Given instruction — Copy every line of the material below without changing a single character.

Material for this exercise —

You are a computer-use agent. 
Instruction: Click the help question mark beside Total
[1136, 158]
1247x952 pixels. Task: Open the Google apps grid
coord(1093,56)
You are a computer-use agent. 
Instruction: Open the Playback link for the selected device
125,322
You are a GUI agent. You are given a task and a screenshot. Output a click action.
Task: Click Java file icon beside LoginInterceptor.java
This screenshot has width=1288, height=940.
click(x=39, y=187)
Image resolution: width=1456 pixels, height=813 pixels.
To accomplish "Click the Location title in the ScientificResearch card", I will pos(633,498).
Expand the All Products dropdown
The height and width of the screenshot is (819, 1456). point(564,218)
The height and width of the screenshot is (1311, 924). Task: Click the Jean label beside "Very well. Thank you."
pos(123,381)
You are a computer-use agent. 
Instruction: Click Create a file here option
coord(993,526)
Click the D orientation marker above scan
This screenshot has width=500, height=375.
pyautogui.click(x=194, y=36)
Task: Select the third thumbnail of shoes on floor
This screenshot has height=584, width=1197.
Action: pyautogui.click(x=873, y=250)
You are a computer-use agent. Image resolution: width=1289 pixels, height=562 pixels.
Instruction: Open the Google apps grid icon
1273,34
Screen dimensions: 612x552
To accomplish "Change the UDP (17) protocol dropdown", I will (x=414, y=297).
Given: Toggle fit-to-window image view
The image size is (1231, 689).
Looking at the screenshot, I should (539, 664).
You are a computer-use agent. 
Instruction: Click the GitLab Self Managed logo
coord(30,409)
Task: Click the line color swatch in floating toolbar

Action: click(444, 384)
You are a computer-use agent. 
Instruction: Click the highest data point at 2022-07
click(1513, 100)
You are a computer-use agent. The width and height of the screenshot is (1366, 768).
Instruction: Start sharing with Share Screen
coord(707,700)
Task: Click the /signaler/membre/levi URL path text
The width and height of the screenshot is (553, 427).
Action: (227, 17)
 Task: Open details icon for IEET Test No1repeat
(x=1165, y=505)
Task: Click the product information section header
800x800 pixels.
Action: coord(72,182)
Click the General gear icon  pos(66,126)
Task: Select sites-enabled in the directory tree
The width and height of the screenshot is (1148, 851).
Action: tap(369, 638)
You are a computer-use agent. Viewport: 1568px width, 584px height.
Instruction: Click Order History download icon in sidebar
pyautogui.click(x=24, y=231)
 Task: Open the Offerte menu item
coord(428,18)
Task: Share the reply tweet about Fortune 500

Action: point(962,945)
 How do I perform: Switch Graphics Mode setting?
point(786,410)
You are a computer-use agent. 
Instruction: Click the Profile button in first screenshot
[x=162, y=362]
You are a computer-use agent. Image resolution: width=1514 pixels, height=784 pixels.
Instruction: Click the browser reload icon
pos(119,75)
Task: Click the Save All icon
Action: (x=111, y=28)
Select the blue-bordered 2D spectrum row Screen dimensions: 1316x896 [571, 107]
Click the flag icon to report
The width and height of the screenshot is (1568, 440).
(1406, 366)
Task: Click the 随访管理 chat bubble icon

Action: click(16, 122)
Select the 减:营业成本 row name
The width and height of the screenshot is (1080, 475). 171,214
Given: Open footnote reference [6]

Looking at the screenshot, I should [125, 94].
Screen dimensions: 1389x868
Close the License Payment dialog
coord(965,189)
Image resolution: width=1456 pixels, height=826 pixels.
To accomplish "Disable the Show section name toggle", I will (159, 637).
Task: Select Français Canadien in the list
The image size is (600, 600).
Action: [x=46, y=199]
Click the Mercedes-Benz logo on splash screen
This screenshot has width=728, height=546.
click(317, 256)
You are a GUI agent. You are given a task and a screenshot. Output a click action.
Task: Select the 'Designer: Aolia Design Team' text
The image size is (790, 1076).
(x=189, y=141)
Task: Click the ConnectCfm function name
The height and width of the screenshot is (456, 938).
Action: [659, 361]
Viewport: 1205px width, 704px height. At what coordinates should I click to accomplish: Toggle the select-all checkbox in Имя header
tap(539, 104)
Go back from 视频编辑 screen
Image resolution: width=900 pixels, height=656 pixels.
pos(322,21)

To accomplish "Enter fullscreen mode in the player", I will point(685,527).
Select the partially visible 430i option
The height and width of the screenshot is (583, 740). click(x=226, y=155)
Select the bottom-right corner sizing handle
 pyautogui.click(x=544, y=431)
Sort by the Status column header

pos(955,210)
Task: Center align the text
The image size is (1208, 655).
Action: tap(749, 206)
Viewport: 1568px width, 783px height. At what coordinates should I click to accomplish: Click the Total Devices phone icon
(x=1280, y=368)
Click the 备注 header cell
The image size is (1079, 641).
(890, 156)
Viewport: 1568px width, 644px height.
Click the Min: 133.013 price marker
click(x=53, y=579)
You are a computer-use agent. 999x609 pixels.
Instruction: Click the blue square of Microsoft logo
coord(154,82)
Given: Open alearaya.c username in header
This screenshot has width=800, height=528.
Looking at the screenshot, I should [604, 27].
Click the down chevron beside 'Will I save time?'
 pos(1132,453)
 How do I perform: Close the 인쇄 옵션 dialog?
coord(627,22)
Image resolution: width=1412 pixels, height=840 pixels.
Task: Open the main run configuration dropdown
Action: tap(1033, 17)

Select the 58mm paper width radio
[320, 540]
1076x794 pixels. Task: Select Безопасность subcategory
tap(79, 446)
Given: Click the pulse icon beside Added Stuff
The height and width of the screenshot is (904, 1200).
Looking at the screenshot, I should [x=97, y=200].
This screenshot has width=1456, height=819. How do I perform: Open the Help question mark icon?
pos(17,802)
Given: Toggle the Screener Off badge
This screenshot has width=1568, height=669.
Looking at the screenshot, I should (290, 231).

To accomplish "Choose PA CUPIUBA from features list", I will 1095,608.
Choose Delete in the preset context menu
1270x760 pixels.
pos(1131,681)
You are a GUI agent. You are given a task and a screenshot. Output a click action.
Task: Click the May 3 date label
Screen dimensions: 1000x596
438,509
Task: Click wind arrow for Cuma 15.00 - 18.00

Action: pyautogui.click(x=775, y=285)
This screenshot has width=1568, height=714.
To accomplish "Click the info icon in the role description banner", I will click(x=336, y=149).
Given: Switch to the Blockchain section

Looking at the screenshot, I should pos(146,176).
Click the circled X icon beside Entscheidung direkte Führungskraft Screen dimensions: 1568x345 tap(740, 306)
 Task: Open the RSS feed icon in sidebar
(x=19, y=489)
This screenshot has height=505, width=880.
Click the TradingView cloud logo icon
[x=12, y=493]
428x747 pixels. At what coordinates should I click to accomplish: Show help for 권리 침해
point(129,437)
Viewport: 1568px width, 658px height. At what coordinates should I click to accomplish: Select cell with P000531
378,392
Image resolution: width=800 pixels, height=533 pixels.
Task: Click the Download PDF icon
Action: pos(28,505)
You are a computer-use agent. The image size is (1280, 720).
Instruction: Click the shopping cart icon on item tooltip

Solution to this task —
You are a computer-use agent. 
Instruction: Click the help question mark beside Total
[1136, 158]
1247x952 pixels. Task: Open the Google apps grid
coord(1093,56)
You are a computer-use agent. 
Instruction: Open the Playback link for the selected device
125,322
You are a GUI agent. You are given a task and a screenshot. Output a click action.
Task: Click Java file icon beside LoginInterceptor.java
This screenshot has width=1288, height=940.
click(x=39, y=187)
Image resolution: width=1456 pixels, height=813 pixels.
To accomplish "Click the Location title in the ScientificResearch card", I will pos(633,498).
Expand the All Products dropdown
The height and width of the screenshot is (819, 1456). point(564,218)
The height and width of the screenshot is (1311, 924). Task: Click the Jean label beside "Very well. Thank you."
pos(123,381)
You are a computer-use agent. 
Instruction: Click Create a file here option
coord(993,526)
Click the D orientation marker above scan
This screenshot has width=500, height=375.
pyautogui.click(x=194, y=36)
Task: Select the third thumbnail of shoes on floor
This screenshot has height=584, width=1197.
Action: pyautogui.click(x=873, y=250)
You are a computer-use agent. Image resolution: width=1289 pixels, height=562 pixels.
Instruction: Open the Google apps grid icon
1273,34
Screen dimensions: 612x552
To accomplish "Change the UDP (17) protocol dropdown", I will (x=414, y=297).
Given: Toggle fit-to-window image view
The image size is (1231, 689).
Looking at the screenshot, I should (539, 664).
You are a computer-use agent. 
Instruction: Click the GitLab Self Managed logo
coord(30,409)
Task: Click the line color swatch in floating toolbar

Action: click(444, 384)
You are a computer-use agent. 
Instruction: Click the highest data point at 2022-07
click(1513, 100)
You are a computer-use agent. The width and height of the screenshot is (1366, 768).
Instruction: Start sharing with Share Screen
coord(707,700)
Task: Click the /signaler/membre/levi URL path text
The width and height of the screenshot is (553, 427).
Action: (227, 17)
 Task: Open details icon for IEET Test No1repeat
(x=1165, y=505)
Task: Click the product information section header
800x800 pixels.
Action: coord(72,182)
Click the General gear icon  pos(66,126)
Task: Select sites-enabled in the directory tree
The width and height of the screenshot is (1148, 851).
Action: tap(369, 638)
You are a computer-use agent. Viewport: 1568px width, 584px height.
Instruction: Click Order History download icon in sidebar
pyautogui.click(x=24, y=231)
 Task: Open the Offerte menu item
coord(428,18)
Task: Share the reply tweet about Fortune 500

Action: point(962,945)
 How do I perform: Switch Graphics Mode setting?
point(786,410)
You are a computer-use agent. 
Instruction: Click the Profile button in first screenshot
[x=162, y=362]
You are a computer-use agent. Image resolution: width=1514 pixels, height=784 pixels.
Instruction: Click the browser reload icon
pos(119,75)
Task: Click the Save All icon
Action: (x=111, y=28)
Select the blue-bordered 2D spectrum row Screen dimensions: 1316x896 [571, 107]
Click the flag icon to report
The width and height of the screenshot is (1568, 440).
(1406, 366)
Task: Click the 随访管理 chat bubble icon

Action: click(16, 122)
Select the 减:营业成本 row name
The width and height of the screenshot is (1080, 475). 171,214
Given: Open footnote reference [6]

Looking at the screenshot, I should [125, 94].
Screen dimensions: 1389x868
Close the License Payment dialog
coord(965,189)
Image resolution: width=1456 pixels, height=826 pixels.
To accomplish "Disable the Show section name toggle", I will (159, 637).
Task: Select Français Canadien in the list
The image size is (600, 600).
Action: [x=46, y=199]
Click the Mercedes-Benz logo on splash screen
This screenshot has width=728, height=546.
click(317, 256)
You are a GUI agent. You are given a task and a screenshot. Output a click action.
Task: Select the 'Designer: Aolia Design Team' text
The image size is (790, 1076).
(x=189, y=141)
Task: Click the ConnectCfm function name
The height and width of the screenshot is (456, 938).
Action: [659, 361]
Viewport: 1205px width, 704px height. At what coordinates should I click to accomplish: Toggle the select-all checkbox in Имя header
tap(539, 104)
Go back from 视频编辑 screen
Image resolution: width=900 pixels, height=656 pixels.
pos(322,21)

To accomplish "Enter fullscreen mode in the player", I will point(685,527).
Select the partially visible 430i option
The height and width of the screenshot is (583, 740). click(x=226, y=155)
Select the bottom-right corner sizing handle
 pyautogui.click(x=544, y=431)
Sort by the Status column header

pos(955,210)
Task: Center align the text
The image size is (1208, 655).
Action: tap(749, 206)
Viewport: 1568px width, 783px height. At what coordinates should I click to accomplish: Click the Total Devices phone icon
(x=1280, y=368)
Click the 备注 header cell
The image size is (1079, 641).
(890, 156)
Viewport: 1568px width, 644px height.
Click the Min: 133.013 price marker
click(x=53, y=579)
You are a computer-use agent. 999x609 pixels.
Instruction: Click the blue square of Microsoft logo
coord(154,82)
Given: Open alearaya.c username in header
This screenshot has width=800, height=528.
Looking at the screenshot, I should [604, 27].
Click the down chevron beside 'Will I save time?'
 pos(1132,453)
 How do I perform: Close the 인쇄 옵션 dialog?
coord(627,22)
Image resolution: width=1412 pixels, height=840 pixels.
Task: Open the main run configuration dropdown
Action: tap(1033, 17)

Select the 58mm paper width radio
[320, 540]
1076x794 pixels. Task: Select Безопасность subcategory
tap(79, 446)
Given: Click the pulse icon beside Added Stuff
The height and width of the screenshot is (904, 1200).
Looking at the screenshot, I should [x=97, y=200].
This screenshot has width=1456, height=819. How do I perform: Open the Help question mark icon?
pos(17,802)
Given: Toggle the Screener Off badge
This screenshot has width=1568, height=669.
Looking at the screenshot, I should (290, 231).

To accomplish "Choose PA CUPIUBA from features list", I will 1095,608.
Choose Delete in the preset context menu
1270x760 pixels.
pos(1131,681)
You are a GUI agent. You are given a task and a screenshot. Output a click action.
Task: Click the May 3 date label
Screen dimensions: 1000x596
438,509
Task: Click wind arrow for Cuma 15.00 - 18.00

Action: pyautogui.click(x=775, y=285)
This screenshot has width=1568, height=714.
To accomplish "Click the info icon in the role description banner", I will click(x=336, y=149).
Given: Switch to the Blockchain section

Looking at the screenshot, I should pos(146,176).
Click the circled X icon beside Entscheidung direkte Führungskraft Screen dimensions: 1568x345 tap(740, 306)
 Task: Open the RSS feed icon in sidebar
(x=19, y=489)
This screenshot has height=505, width=880.
Click the TradingView cloud logo icon
[x=12, y=493]
428x747 pixels. At what coordinates should I click to accomplish: Show help for 권리 침해
point(129,437)
Viewport: 1568px width, 658px height. At what coordinates should I click to accomplish: Select cell with P000531
378,392
Image resolution: width=800 pixels, height=533 pixels.
Task: Click the Download PDF icon
Action: pos(28,505)
You are a computer-use agent. The image size is (1280, 720).
Instruction: Click the shopping cart icon on item tooltip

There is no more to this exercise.